For the bien pensants, ignorance of financial issues has been a badge of honor. Economics has been dismissed as a “trade”. To hold well-researched views about commerce and asset markets has been to be a suspect arriviste “striver”. Such is the prejudice of those cosseted from economic reality, their minds dulled by generations of inherited wealth. Well, such minds created the euro and what a disaster the euro has been. And the greatest disaster could yet be to come.
Angela Merkel “vows to build fiscal union,” we were told on Friday, after the German Chancellor’s speech to the Bundestag. I just don’t buy it. Market denizens are desperate for “fiscal union” before the end of the year. The phrase is code for the mighty Germany agreeing to stand behind the liabilities of the more profligate single currency members – something that frazzled debt markets crave.
Berlin will only allow the European Central Bank to let rip, the argument goes, firing up the “virtual” printing press like the US Federal Reserve and the Bank of England, if Germany exerts more control over the spending of other eurozone governments. So “fiscal union”, while under-pinning bond prices, would also spark the mother of all equity market rallies, as the ECB sprayed-out QE funny money. Shares would surge across the globe – which would be nice, just in time for Christmas.
The Anglo-Saxon world is feeling smug this weekend. UK and US policymakers are counting their blessings they’re not directly embroiled in the historic debacle that is the single currency. This euro-crisis is obviously very seriously undermining global investor sentiment. The negative impact on growth, both in Britain and the States, is clear. It is axiomatic that the financial chaos stemming from a fully-blown, market-induced “euroquake” would cause deep aftershocks everywhere, not least across the rest of the Western world.
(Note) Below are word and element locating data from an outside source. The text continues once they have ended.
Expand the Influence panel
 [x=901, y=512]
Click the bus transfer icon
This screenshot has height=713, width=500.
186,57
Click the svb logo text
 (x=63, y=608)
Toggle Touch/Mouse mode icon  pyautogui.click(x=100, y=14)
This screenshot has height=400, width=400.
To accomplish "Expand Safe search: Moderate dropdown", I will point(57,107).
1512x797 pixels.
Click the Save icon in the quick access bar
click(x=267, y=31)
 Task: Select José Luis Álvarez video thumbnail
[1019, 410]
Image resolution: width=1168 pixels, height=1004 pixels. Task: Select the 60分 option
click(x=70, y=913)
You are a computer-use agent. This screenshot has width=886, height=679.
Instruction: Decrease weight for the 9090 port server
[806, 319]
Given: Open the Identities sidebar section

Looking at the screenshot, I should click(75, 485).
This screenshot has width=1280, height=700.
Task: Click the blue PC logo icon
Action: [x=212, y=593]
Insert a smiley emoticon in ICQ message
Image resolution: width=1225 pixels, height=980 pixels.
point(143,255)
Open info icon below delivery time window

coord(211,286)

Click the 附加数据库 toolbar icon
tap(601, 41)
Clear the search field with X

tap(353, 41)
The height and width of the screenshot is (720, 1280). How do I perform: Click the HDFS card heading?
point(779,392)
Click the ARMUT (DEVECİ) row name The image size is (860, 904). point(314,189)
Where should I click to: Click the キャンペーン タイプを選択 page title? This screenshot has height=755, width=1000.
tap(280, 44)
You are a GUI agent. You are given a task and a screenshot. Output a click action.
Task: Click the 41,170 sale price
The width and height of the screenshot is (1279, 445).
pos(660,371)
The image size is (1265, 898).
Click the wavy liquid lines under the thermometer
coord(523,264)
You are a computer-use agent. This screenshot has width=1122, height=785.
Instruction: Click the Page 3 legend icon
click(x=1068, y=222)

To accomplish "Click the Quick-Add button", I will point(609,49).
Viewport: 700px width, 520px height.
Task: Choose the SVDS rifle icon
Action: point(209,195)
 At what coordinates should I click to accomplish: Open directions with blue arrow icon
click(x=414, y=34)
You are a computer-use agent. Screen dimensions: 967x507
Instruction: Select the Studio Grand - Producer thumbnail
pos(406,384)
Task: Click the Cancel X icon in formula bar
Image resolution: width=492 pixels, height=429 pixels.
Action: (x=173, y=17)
There is palpable relief, though, in London and Washington, that attention is now squarely on the eurozone’s woes. That makes life easier for the deeply-indebted Anglo-Saxon governments – which is particularly welcome for Chancellor George Osborne, given that he’s about to give his Autumn Statement. Osborne’s speech writers will, no doubt, make much of the fact that UK government bond yields last week went below those of their German counterparts. That happened, though, not because the coalition’s debt-reduction plan became more credible. On the contrary, the upending of the UK’s growth assumptions has made it even less likely that Britain’s fiscal numbers will add up.
“There’s no such thing as an orderly break-up”, argued my friend, a perceptive and highly-educated man, as we discussed the eurozone over dinner. His argument was that a down-sizing of the single currency should be resisted at all costs.
“The prospect of one or more countries leaving, or being forcefully ejected, is now very real, whether you like it or not,” I replied. “So we should face reality, take the decision, prepare for it now, and do what we can to manage the transition, rather than enduring the horrendous consequences of a market-imposed outcome”.